(READING TEXT begins)

I love Christmas trees. I love the brightly colored bulbs that hang from the branches and the glow of the twinkle lights wrapped all around. Once we put the tree up, it’s not uncommon for me to stay up late into the night or wake up early and sit in silence with the room lit with just the glimmer of those lights. At least once a holiday season, I drag my pillow and blankets out to the couch and let myself fall asleep in the barely lit living room. It fills me with a warmth that I can’t describe.
It’s such a small and simple thing, this tradition of sleeping with the Christmas tree aglow, but it means the world to me. Since the launch of the first issue of Bella Grace, I’ve had countless conversations with women about these seemingly small and simple things. I’ve had readers write me to tell me that they’ve always felt bad for being so charmed by such ordinary things, but reading the stories in Bella Grace made them feel OK about it.
One of my very favorite movies is “You’ve Got Mail.” I blame this on my secret dream of owning a children’s bookstore as well as my affinity for turtlenecks. The movie is filled with nods to the simplest of pleasures; freshly sharpened pencils, the smell of Scotch tape, and twinkle lights are just a few of them. I think most of us have watched the movie while longing to live the life of Kathleen Kelly, who was a simple person with a passion for life.
There is one particular line from the movie that stirs my soul. Kathleen shares with her Internet suitor: “I lead a small life — well, valuable, but small — and sometimes I wonder, do I do it because I like it, or because I haven’t been brave?” Those who are familiar with the character know that Kathleen is actually quite brave, so she must live a small life because she enjoys it.
I live a small life, and it’s a life I love. I don’t yearn to visit far-off exotic places, nor do I wish to be famous one day. My only wish is to continue to live this small life that I love so dearly. A life where a hot cup of tea brings me as much joy as a showy piece of jewelry would. A life where I yearn to curl up with a good book on a rainy day. While some might scoff at how easily I can be delighted, I believe there’s much beauty to be found in living life this way.
Bella Grace came about because of a shared love of simple and slow living between Stampington & Company’s president, Kellene Giloff, and myself. A small-town girl, Kellene knows how much joy and pleasure can be found in the littlest of things. We are both firm believers that there is so much magic and beauty to be found in the ordinary and in the everyday. For years, the idea of doing a magazine that focused on tales of living with purpose and authenticity was just a dream. We weren’t sure if we could pull it off, but we also couldn’t stop thinking about it.

(READING TEXT ends)

** YOUR INSTRUCTIONS **
Can you write out, word for word, the part of the essay on small pleasures starting with "There is one" and going on through "she enjoys it."? The material that comes next has no connection to the essay on small pleasures.

(RECORD SET begins)

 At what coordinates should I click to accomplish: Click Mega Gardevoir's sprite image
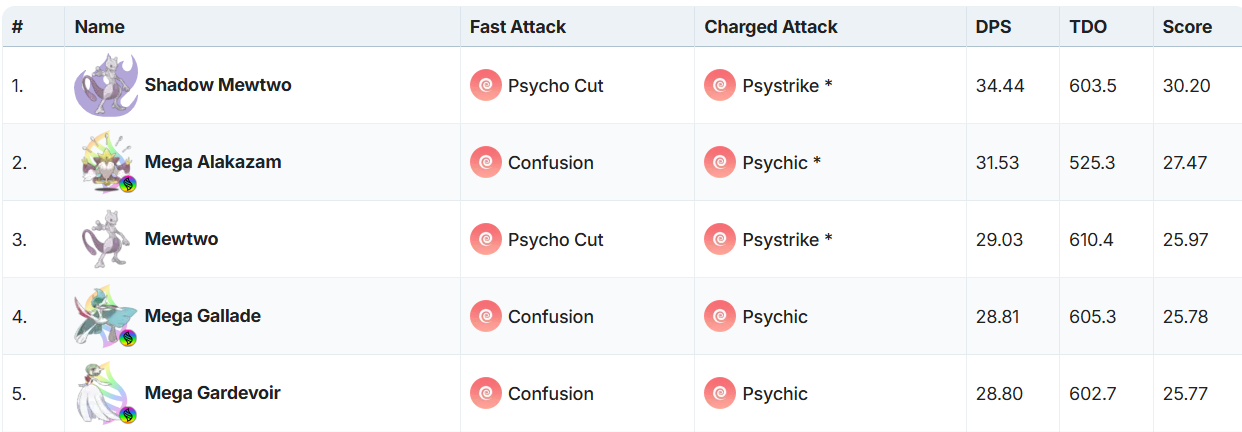105,393
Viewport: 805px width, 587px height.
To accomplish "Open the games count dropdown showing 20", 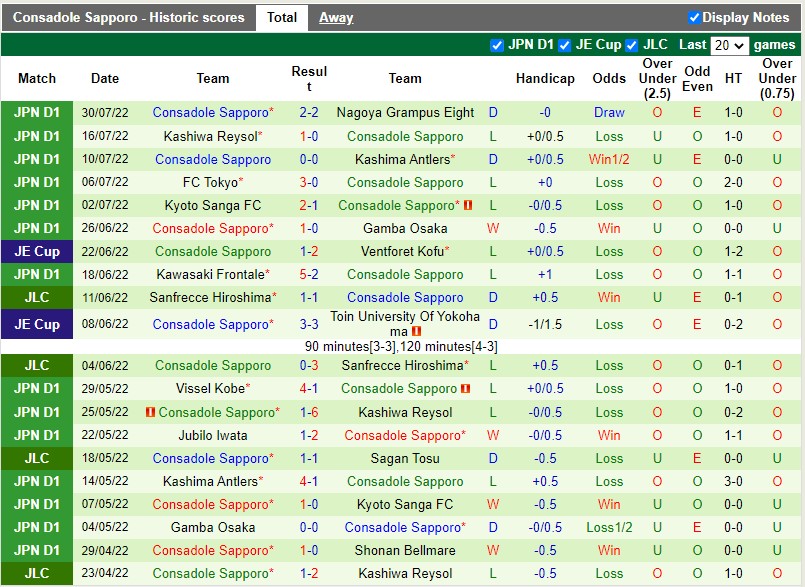I will [729, 45].
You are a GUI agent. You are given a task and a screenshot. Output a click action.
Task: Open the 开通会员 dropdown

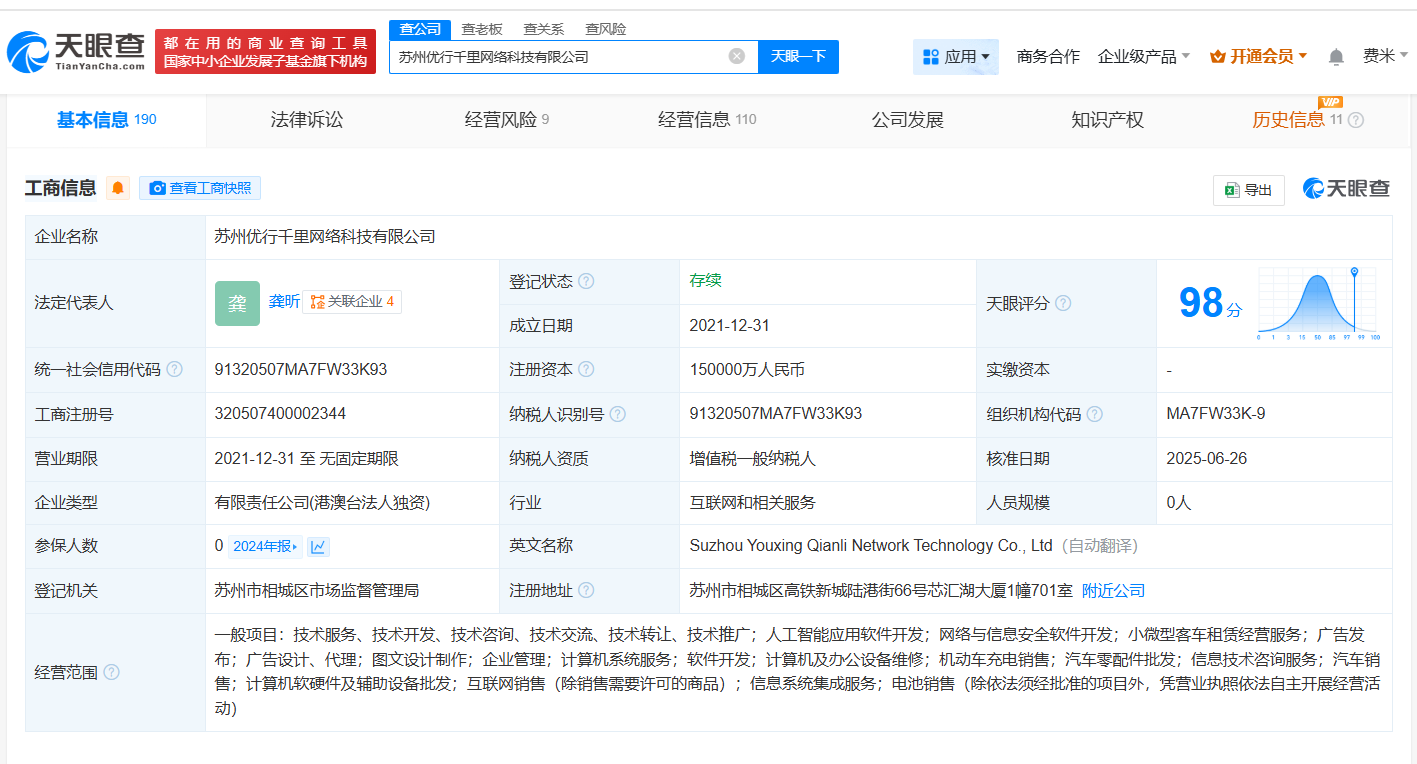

(RECORD SET ends)

** RESPONSE **
There is one particular line from the movie that stirs my soul. Kathleen shares with her Internet suitor: “I lead a small life — well, valuable, but small — and sometimes I wonder, do I do it because I like it, or because I haven’t been brave?” Those who are familiar with the character know that Kathleen is actually quite brave, so she must live a small life because she enjoys it.